Defending the Beeb
I would agree with any assessment which criticised the conventional images portrayed — particularly on commercial television. But the BBC has made great efforts to present the views of various minority groups in Britain and should be given credit for this. It is notable that almost all criticism of the political content of the BBC either comes from the far left or the far right — which would seem to attach bias to those factions rather than the BBC.
One could give other examples to disprove the contention that the nuclear family is a Western concept not known to the world outside and may be dispensed with.
Relationships in Nigeria, as in many other countries in The South, are bonds with social, economic and religious obligations. In urbanised Lagos it is not uncommon to see a cyclist dismount to curtsey if a senior member of the family happens
to be coming from the opposite direction, as the custom and the status adjoin — just as a Swedish child is taught to curtsey when introduced to a senior person.
Proof of the pudding
Consumer goods such as television sets and washing machines are in evidence in some homes of the well-established Kibbutzim. But this should not over-shadow the important political and ideological aspects of the Kibbutz movement, which is strong part of the Israeli labour movement and opposed to the Begin government’s policy in Lebanon.

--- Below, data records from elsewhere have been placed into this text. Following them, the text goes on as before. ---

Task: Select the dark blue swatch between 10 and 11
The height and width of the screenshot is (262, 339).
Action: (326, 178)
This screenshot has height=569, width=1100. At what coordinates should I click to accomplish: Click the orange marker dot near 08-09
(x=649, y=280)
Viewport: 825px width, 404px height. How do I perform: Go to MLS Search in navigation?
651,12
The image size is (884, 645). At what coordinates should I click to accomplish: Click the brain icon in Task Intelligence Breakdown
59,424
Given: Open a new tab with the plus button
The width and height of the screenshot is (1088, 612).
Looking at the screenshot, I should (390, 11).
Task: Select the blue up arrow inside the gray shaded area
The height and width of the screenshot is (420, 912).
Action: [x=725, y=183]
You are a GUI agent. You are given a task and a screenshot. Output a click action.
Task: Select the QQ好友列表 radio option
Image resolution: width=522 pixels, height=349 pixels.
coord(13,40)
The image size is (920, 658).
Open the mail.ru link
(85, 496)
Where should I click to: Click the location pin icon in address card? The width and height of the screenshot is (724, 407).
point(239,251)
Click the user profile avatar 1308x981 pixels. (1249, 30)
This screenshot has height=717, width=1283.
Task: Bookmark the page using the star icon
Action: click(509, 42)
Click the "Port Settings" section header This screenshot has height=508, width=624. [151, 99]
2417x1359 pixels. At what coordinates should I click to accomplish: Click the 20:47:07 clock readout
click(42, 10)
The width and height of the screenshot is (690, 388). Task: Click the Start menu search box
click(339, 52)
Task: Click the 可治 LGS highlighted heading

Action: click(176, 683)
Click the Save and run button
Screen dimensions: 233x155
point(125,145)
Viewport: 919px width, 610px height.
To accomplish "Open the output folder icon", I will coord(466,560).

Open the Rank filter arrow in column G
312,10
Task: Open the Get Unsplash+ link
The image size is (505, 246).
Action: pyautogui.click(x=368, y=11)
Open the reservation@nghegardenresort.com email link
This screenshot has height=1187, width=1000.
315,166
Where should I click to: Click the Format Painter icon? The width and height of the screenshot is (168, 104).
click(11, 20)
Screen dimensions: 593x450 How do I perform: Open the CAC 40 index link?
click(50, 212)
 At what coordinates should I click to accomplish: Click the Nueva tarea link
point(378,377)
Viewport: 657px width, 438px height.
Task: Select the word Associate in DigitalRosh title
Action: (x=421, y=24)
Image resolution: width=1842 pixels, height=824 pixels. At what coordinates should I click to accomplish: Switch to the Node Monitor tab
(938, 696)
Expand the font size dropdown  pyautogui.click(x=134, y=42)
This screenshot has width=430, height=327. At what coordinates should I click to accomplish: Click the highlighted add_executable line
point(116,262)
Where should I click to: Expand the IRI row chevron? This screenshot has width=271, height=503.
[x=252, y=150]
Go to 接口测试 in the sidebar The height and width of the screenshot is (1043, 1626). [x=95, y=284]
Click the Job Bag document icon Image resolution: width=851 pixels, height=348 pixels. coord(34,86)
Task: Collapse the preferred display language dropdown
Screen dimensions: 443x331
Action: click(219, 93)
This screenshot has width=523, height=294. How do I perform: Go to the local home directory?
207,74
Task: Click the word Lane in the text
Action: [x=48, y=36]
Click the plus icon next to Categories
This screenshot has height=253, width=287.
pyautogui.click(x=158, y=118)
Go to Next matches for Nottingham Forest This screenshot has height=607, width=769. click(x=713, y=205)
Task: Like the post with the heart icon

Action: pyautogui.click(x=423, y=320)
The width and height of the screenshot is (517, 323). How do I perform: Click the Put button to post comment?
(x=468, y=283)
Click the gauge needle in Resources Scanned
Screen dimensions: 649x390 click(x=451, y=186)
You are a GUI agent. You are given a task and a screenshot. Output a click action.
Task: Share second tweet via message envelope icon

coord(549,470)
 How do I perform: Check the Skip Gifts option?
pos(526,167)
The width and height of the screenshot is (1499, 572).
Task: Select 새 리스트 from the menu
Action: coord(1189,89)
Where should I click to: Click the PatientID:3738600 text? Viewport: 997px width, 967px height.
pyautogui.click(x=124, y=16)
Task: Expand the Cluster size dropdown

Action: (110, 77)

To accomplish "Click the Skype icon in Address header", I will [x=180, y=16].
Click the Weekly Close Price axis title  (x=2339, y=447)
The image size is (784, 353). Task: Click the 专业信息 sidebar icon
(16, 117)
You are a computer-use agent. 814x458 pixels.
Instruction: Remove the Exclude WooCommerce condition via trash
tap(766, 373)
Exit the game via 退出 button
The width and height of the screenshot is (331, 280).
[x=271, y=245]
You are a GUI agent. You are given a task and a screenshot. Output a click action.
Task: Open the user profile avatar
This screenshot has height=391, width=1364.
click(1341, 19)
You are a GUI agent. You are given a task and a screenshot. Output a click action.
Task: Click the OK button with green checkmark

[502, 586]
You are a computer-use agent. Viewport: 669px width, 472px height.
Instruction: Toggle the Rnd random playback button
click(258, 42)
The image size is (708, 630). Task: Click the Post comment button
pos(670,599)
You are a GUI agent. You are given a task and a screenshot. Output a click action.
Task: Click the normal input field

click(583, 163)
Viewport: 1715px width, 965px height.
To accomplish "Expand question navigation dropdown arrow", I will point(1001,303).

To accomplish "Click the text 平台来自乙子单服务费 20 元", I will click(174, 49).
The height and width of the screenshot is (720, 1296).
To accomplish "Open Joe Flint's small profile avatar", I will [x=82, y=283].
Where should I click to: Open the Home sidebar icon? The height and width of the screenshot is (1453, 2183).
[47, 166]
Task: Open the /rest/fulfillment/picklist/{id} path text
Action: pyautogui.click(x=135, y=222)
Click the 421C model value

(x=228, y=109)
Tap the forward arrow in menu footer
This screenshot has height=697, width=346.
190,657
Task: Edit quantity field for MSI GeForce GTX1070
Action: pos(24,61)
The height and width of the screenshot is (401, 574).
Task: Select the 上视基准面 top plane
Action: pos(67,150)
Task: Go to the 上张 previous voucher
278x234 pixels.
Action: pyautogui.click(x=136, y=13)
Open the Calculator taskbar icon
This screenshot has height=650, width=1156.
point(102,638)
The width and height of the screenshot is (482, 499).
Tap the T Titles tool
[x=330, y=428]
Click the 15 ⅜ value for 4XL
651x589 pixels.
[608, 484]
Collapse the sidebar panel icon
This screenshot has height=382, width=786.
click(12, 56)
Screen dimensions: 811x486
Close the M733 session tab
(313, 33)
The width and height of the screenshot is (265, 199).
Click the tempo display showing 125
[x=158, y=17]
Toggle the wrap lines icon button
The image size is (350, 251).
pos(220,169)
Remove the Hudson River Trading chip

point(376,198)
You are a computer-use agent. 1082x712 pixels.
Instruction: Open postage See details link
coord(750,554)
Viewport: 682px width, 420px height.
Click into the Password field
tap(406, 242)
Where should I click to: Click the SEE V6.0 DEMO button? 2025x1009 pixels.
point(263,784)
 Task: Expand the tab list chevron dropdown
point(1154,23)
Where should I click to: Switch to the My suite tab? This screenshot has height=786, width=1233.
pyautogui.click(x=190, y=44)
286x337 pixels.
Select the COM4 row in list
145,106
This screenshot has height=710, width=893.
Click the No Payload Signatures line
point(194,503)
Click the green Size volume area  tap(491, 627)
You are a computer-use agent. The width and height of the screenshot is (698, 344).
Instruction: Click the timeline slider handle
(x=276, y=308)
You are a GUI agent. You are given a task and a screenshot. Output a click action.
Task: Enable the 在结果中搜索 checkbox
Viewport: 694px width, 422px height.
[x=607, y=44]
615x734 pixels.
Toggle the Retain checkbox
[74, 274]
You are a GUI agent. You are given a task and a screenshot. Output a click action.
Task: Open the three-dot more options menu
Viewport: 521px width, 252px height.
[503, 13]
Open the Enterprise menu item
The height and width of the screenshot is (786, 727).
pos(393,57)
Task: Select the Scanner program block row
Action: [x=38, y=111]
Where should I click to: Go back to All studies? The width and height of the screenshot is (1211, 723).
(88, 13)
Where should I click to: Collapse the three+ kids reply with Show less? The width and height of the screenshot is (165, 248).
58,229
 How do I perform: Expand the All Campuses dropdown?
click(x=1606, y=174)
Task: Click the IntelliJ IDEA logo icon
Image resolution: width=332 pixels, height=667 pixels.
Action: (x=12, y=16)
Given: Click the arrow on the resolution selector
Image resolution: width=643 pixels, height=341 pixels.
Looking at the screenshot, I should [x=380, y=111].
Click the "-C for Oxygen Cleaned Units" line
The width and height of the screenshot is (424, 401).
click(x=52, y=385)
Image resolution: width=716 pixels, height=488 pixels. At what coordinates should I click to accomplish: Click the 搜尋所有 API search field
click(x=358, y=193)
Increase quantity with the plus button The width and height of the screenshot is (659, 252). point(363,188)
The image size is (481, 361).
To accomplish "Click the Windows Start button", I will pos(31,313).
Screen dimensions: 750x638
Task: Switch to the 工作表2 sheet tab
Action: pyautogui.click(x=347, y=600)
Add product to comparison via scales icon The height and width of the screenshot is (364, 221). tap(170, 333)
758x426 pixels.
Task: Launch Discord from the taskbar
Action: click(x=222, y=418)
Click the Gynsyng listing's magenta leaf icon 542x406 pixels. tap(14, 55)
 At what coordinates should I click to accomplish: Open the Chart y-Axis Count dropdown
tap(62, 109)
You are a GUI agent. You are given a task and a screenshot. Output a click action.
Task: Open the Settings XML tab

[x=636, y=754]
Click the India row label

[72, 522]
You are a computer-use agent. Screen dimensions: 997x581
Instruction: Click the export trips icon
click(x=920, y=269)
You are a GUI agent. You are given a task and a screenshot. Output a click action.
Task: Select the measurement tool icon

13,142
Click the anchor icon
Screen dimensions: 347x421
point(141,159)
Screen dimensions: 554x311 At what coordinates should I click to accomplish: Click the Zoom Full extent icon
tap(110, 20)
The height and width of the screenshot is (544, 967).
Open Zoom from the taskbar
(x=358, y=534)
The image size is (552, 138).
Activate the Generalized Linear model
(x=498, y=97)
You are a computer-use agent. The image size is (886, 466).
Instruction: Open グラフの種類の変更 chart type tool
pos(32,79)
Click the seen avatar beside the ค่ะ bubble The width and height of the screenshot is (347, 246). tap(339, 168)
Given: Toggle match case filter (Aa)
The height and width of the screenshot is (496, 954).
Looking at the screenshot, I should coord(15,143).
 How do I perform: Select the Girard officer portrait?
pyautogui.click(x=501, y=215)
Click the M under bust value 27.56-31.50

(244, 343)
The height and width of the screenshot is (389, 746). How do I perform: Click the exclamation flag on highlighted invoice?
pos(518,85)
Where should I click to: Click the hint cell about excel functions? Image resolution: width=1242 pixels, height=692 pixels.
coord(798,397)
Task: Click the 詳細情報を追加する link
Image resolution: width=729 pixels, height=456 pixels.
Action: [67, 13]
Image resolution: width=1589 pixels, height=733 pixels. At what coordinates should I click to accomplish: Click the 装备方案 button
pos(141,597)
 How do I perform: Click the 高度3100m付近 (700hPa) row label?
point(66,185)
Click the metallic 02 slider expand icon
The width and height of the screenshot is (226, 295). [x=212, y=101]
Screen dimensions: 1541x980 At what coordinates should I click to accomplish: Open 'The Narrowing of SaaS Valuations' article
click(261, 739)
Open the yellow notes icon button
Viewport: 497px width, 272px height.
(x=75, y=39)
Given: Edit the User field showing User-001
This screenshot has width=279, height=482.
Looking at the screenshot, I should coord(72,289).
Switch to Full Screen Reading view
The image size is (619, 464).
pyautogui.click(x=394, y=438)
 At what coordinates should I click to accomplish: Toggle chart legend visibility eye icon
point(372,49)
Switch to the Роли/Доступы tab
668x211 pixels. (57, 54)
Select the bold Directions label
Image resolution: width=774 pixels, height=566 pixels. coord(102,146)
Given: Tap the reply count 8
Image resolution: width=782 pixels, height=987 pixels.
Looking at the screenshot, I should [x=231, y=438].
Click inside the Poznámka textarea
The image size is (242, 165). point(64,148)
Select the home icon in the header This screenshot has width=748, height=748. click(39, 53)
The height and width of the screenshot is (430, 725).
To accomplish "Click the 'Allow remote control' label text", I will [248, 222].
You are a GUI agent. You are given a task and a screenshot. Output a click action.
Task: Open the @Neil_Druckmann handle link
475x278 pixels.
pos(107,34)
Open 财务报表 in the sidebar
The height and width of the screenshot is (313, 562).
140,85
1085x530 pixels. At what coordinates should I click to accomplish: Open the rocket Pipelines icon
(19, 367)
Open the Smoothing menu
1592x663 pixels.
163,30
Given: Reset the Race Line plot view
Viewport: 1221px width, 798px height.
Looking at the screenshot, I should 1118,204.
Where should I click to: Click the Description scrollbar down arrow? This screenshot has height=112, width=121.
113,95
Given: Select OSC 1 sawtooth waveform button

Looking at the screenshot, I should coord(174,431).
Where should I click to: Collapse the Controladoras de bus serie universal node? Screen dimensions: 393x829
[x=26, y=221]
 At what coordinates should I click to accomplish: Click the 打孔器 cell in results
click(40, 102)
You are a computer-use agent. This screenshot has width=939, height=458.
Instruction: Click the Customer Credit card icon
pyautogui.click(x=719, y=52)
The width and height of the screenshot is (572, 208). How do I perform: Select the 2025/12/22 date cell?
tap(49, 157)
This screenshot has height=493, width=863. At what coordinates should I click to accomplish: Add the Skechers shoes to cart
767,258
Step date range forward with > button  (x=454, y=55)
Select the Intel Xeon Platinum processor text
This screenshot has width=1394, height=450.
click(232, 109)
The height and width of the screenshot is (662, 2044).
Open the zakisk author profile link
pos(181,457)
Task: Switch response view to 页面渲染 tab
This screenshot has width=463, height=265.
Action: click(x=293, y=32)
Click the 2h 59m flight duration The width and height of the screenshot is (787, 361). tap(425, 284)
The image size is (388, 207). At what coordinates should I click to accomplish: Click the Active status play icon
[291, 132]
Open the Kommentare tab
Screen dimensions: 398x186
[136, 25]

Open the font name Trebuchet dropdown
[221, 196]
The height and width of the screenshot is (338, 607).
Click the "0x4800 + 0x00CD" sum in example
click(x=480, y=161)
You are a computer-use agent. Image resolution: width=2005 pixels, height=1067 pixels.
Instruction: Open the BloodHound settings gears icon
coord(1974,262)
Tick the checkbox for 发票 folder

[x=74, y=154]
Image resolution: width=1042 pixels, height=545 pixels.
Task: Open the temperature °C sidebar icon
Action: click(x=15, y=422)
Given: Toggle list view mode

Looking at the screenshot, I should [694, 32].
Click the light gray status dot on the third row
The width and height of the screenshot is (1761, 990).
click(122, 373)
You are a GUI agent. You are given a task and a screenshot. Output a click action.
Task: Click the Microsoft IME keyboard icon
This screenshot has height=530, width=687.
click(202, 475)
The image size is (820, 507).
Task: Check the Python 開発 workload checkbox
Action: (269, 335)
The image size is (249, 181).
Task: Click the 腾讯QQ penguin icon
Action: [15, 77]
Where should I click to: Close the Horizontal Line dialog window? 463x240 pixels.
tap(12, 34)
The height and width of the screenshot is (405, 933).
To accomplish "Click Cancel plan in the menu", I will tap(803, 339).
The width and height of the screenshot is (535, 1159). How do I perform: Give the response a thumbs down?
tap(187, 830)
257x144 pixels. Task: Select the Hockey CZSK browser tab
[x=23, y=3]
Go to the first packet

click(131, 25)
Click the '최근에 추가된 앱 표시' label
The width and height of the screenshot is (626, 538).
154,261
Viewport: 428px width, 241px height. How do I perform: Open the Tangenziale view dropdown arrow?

The prevalent anti-Israel attitude, coupled with the view that the Kibbutzim have become bourgeois, has meant a loss of support from the ’socialists’ of the world.
Kibbutzim are a proof of the viability of communal living and exist not as ~a unique social experiment’ but because of their will to survive as a community, for the community. This is proof enough of its validity as a model for the rest of the world.
For us, our promise to love each other for life has meant the surety of knowing we are going forward together, hand in hand Our daily efforts to understand, accept and love each other bring us a freedom to be ourselves, to discover more about ourselves and the confidence to believe in ourselves, to trust and go out of ourselves to others.
We believe that every individual has a unique dignity and worth and is equally lovable, despite whatever scars of experience or behaviour may appear to hide it.
Don and Julia Harvey,
In fact Stalinism was prolonged because nuclear weapons in the hands of anti-marxists provided persuasive arguments for continued state control and economic rigidity in Eastern Europe. In West Germany, these weapons helped to support an almost childish form of anti-communism. Even worse, nuclear weapons undermined the whole political basis of the new international order laid down in the UN Charter.
These weapons helped to make the ‘State’ — in East and West — more repressive towards its own people, more neglectful of the needs of people elsewhere. And they helped to prevent the realisation of the new international order many people had fought for during the Second World War.
Drawing back the curtain
M M Julian,
War on War on Want
But now it appears that Terry Lacey has other ideas and wants to sell off and close the shops belonging to War on Want to get the capital.
Besides losing a regular source of income and staff who have given many years service, mainly voluntarily, I know from working voluntarily in one of the shops that they have been of great help especially to parents with young children, the elderly and the unemployed, who are already a deprived section of our present society.
It seems that, as with this government, those with headquarters in London have little knowledge of or contact with the grass roots.
War on Want is a membership organisation welcoming open debate. We understand the concern and sadness felt by shop staff where, unfortunately, properties are having to be sold.
However, this is to secure a loan to enable War on Want to pay for redundancies, internal restructuring and to maintain a flow of resources to projects in the Third World and in the United Kingdom.
Sad though it is for shops which are closing, War on Want’s main concern must be to try and help change the rules of the economic game so that those in far greater need than ourselves may have a chance to change the laws of economics for themselves.
Their account was very useful but failed to mention a key problem in the WHO control strategy: dapsone costs about $2.50 per year; rifampicin costs about $1.20 per day. Standard recommended treatment (not necessarily a total cure) for most cases six month’s of daily dapsone and rifampicin, total cost around $200 per case.
Since the prevalence rate of leprosy in some developing countries such as India is estimated at around 10 per 1,000 persons, the cost of full control of leprosy may exceed the entire health budget for the nation. The control of Hansen’s Disease in developing countries would appear to continue to depend more on the improvement of living conditions than merely on new drug regimes.
Peggy L. Henderson and Robin J. Biellik,
Soak the poor
This topic seems to me to be eminently suitable for publication in New Internationalist.
Ed. This topic was covered in March 1980.